Tomasz Bednarz was a child when his parents bought him his first computer, a 8-bit Commodore C64.

“The first thing you do is just play games, right?” he says.

“And if you are curious enough, you start asking questions, like ‘how is it done? how does it work?’”

The Associate Professor remembers learning code and writing programs using just hexadecimal numbers in a bid to start visualising objects on the screen.

At high school he discovered demoscene culture, a computer art subculture which ran creative competitions to show off programming, visual art, and musical skills.

He says the competitions were "basically like digital art but cross-connected with art and science, because you use scientific methods to drive artistic and creative visualisations, and link with the music in the middle, synchronising with the graphics that you display".

“So it needed to be mathematics on steroids, and all of these machines were very, very slow, so we had to do lots of algorithmic tricks and hacks.”

The demoscene parties launched a life-long passion for computer graphics and visualisation that has led him to eventually become the Director of Visualisation at the ground breaking Expanded Perception & Interaction Centre (EPICentre) at UNSW Art & Design.

Researchers in the fields of art, design, science, medicine and engineering can use the interdisciplinary centre to visualise data sets in 3D, go virtually inside the data and interact with it, and then analyse predicted outcomes.

Associate Professor Bednarz says the centre provides tools that enable others to transform lives, but also accelerate scientific discoveries.

For example, he says the space could help visualise a genomics data set, which could help a doctor choose the right medicine for a patient.

“So if you had medicine that influenced your liver, (it could) very heavily (influence the liver) in some people, but maybe have no influence (in others) because you may have a specific gene that influences that,” he says.

“By using genomics, you can actually define all these chemicals that can be used in that space.”

Associate Professor Bednarz says the centre could potentially work out how to treat an aneurism by utilising augmented reality to visualise an affected blood vessel in 3D.

“We can simulate how the blood flows through the veins, and once you have that then you try to modify the geometry a bit and simulate various scenarios and choose best option for the surgery,” he says.

“‘What will happen if I do this, what will happen if do that’.

“And then you upload all the computations to high-performance computing so the simulation is almost done in real time, so you are seeing the outcomes of your interactions directly on the visualisation you are seeing in front of your eyes, and in fully collaborative setting if needed.”

The EPICentre is also working on a prototype that could see war veterans treated for PTSD, by exposing them to their previous traumatic experiences.

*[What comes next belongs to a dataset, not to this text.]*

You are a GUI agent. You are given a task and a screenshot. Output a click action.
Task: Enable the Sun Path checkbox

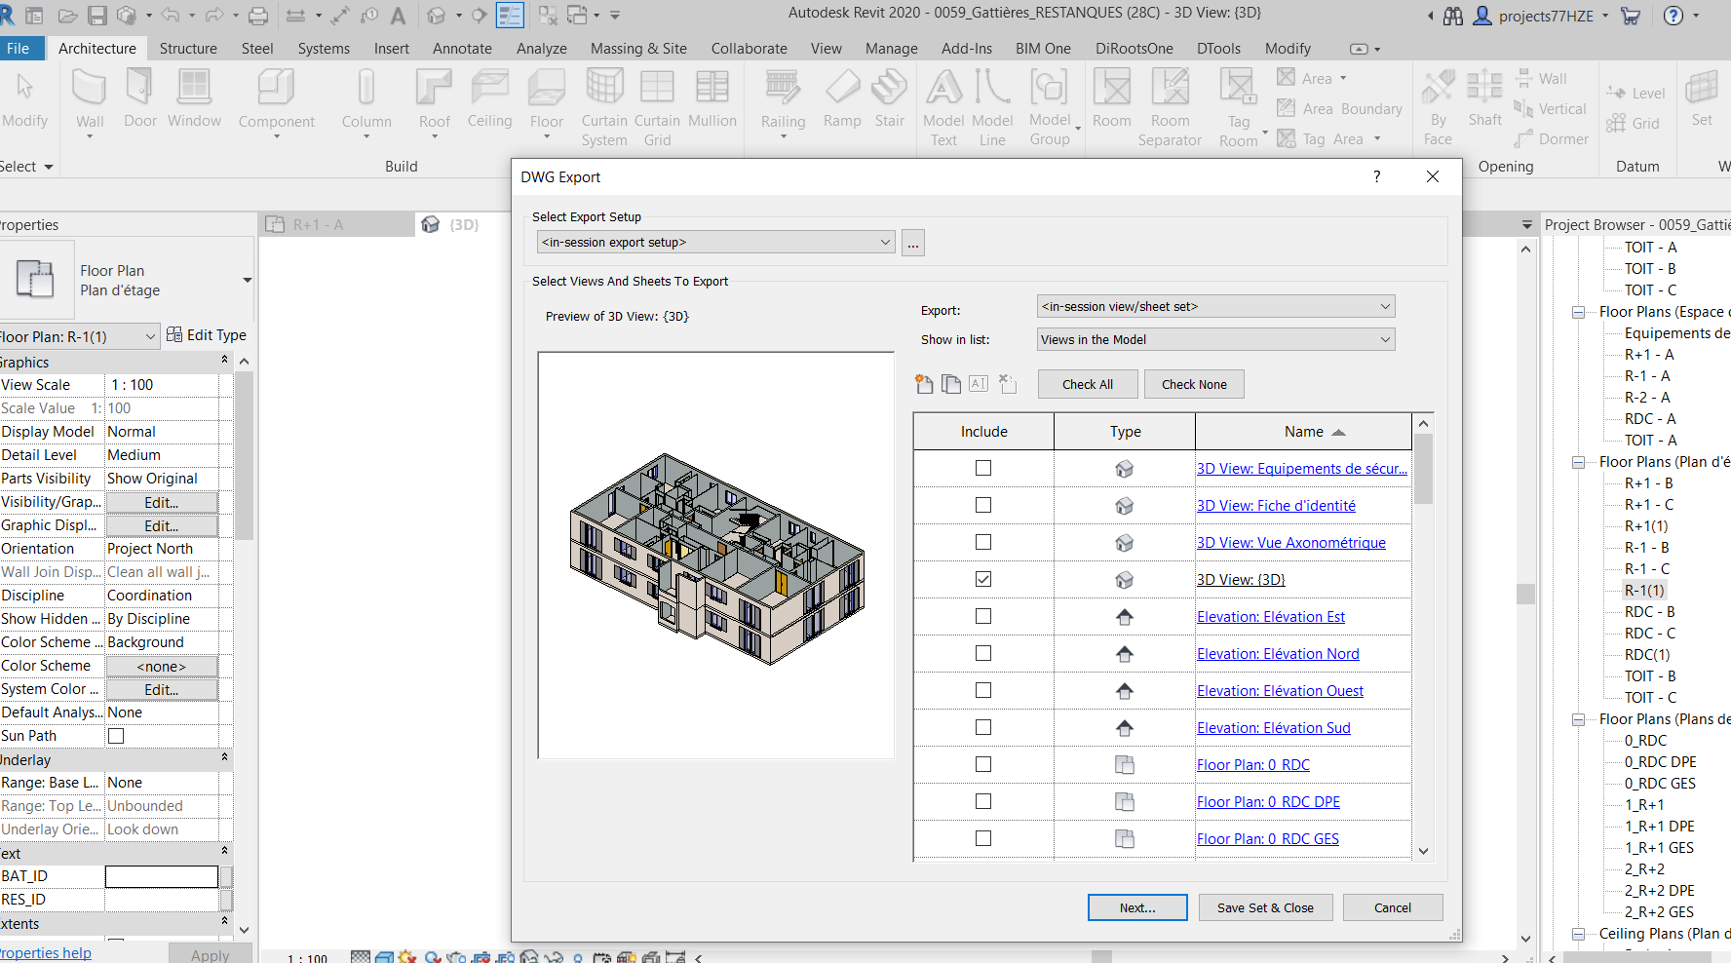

“So imagine a situation where psychologists and psychiatrists and the patients are sitting in this space which is an immersive visualisation system and the patient is talking about his experience,” Associate Professor Bednarz says.

“He’s saying ‘I can see the tree’ (boom, he sees a tree), ‘I see the river’ (boom, he sees a river), ‘I see someone shooting at me’ and then you see that.

“So by doing that, you trigger their memories, the person actually experiences that.

“So we hope that it can be like a tool that can be used in the curing psychological disorders in the future.”

The Centre is also collaborating with the Creative Robotics Laboratory at UNSW to see how robots can help people have a better life, by reconstructing a room in EPICentre’s visualisation system, and watching how the robots interact in the space.

“Because if you are getting sick, we need somebody to help us and robots can help us fill the gap especially with growing population,” he says.

Associate Professor Bednarz says about 20 “handpicked people” from a variety of backgrounds including human interaction and artificial intelligence work in the EPICentre, which is four unique labs powered by cutting-edge ‘super’ computers.

The EPICylinder lab visualises data in 3D covering almost 120 million pixels, the highest resolution cylindrical screen in the world.

It has 56 screens, hosts a 32-channel sound system with 32+1 speakers and the visualisation is driven by 28 computers with NVIDIA Quadro GPUs at 120 frames per second.

“It’s like flipping 3D glasses left and right non-stop,” Bednarz says.

The AVIE-SC lab has another cylindrical screen with a motion tracking system which is capable of transferring dancing movements to data, and eventually avatars, or more.

The Mixed Reality lab is equipped with Virtual Reality, Mixed Reality and Augmented Reality glass, has a hemispherical dome and multi-touch screen and a vast amount of interaction sensors.

The Dome lab is the highest resolution, travelling dome system in Australia and can visualise complicated science to a general audiences, such as how a common cold virus attacks blood cells, by connecting storytelling with computer graphics and animation.

“I believe you can use the EPICentre as a platform to really advance the science and scientific discovery, that’s why I believe in what we do,” Associate Professor Bednarz says.

“If I have to say in one sentence, ‘why do I do what I do?’ I say ‘visualisation simulation’, because if I can save one life by using my tools, I’ll be the happiest man on the Earth.”